=== INFORMATION ===

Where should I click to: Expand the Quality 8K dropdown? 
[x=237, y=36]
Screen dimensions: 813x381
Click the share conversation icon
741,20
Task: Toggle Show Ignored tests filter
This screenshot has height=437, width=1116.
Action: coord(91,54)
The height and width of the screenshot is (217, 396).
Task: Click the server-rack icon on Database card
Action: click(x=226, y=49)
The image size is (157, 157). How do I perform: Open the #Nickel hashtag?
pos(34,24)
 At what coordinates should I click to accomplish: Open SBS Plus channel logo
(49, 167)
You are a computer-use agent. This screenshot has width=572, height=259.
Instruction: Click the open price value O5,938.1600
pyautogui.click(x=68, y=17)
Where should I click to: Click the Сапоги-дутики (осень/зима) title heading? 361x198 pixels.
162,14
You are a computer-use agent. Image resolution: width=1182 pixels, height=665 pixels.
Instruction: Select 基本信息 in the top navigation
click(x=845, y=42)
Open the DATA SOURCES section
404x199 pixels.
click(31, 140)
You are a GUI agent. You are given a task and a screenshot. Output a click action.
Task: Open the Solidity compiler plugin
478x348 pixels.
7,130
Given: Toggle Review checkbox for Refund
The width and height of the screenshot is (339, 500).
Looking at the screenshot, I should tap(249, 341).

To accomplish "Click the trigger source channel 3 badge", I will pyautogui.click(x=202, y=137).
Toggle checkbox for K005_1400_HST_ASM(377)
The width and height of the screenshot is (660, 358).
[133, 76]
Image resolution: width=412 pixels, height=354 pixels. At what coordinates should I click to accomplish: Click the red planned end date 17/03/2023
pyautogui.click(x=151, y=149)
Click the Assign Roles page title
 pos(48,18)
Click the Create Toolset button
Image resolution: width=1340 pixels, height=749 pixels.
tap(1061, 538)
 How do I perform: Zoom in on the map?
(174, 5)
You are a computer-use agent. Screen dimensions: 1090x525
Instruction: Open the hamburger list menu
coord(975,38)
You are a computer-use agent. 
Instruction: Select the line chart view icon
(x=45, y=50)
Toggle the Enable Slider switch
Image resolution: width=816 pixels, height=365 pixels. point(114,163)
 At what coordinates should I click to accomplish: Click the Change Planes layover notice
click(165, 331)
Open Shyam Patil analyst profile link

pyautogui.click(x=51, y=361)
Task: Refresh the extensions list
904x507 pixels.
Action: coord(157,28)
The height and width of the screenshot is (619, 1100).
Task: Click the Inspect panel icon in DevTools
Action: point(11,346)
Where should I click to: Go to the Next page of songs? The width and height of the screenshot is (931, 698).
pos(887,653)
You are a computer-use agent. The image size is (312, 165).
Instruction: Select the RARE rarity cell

===

*YOUR INSTRUCTIONS:* Your reply should hold all the entries, each repeated without a single change.

*RESULT FOR THIS TASK:*
Where should I click to: Expand the Quality 8K dropdown? 
[x=237, y=36]
Screen dimensions: 813x381
Click the share conversation icon
741,20
Task: Toggle Show Ignored tests filter
This screenshot has height=437, width=1116.
Action: coord(91,54)
The height and width of the screenshot is (217, 396).
Task: Click the server-rack icon on Database card
Action: click(x=226, y=49)
The image size is (157, 157). How do I perform: Open the #Nickel hashtag?
pos(34,24)
 At what coordinates should I click to accomplish: Open SBS Plus channel logo
(49, 167)
You are a computer-use agent. This screenshot has width=572, height=259.
Instruction: Click the open price value O5,938.1600
pyautogui.click(x=68, y=17)
Where should I click to: Click the Сапоги-дутики (осень/зима) title heading? 361x198 pixels.
162,14
You are a computer-use agent. Image resolution: width=1182 pixels, height=665 pixels.
Instruction: Select 基本信息 in the top navigation
click(x=845, y=42)
Open the DATA SOURCES section
404x199 pixels.
click(31, 140)
You are a GUI agent. You are given a task and a screenshot. Output a click action.
Task: Open the Solidity compiler plugin
478x348 pixels.
7,130
Given: Toggle Review checkbox for Refund
The width and height of the screenshot is (339, 500).
Looking at the screenshot, I should tap(249, 341).

To accomplish "Click the trigger source channel 3 badge", I will pyautogui.click(x=202, y=137).
Toggle checkbox for K005_1400_HST_ASM(377)
The width and height of the screenshot is (660, 358).
[133, 76]
Image resolution: width=412 pixels, height=354 pixels. At what coordinates should I click to accomplish: Click the red planned end date 17/03/2023
pyautogui.click(x=151, y=149)
Click the Assign Roles page title
 pos(48,18)
Click the Create Toolset button
Image resolution: width=1340 pixels, height=749 pixels.
tap(1061, 538)
 How do I perform: Zoom in on the map?
(174, 5)
You are a computer-use agent. Screen dimensions: 1090x525
Instruction: Open the hamburger list menu
coord(975,38)
You are a computer-use agent. 
Instruction: Select the line chart view icon
(x=45, y=50)
Toggle the Enable Slider switch
Image resolution: width=816 pixels, height=365 pixels. point(114,163)
 At what coordinates should I click to accomplish: Click the Change Planes layover notice
click(165, 331)
Open Shyam Patil analyst profile link

pyautogui.click(x=51, y=361)
Task: Refresh the extensions list
904x507 pixels.
Action: coord(157,28)
The height and width of the screenshot is (619, 1100).
Task: Click the Inspect panel icon in DevTools
Action: point(11,346)
Where should I click to: Go to the Next page of songs? The width and height of the screenshot is (931, 698).
pos(887,653)
You are a computer-use agent. The image size is (312, 165).
Instruction: Select the RARE rarity cell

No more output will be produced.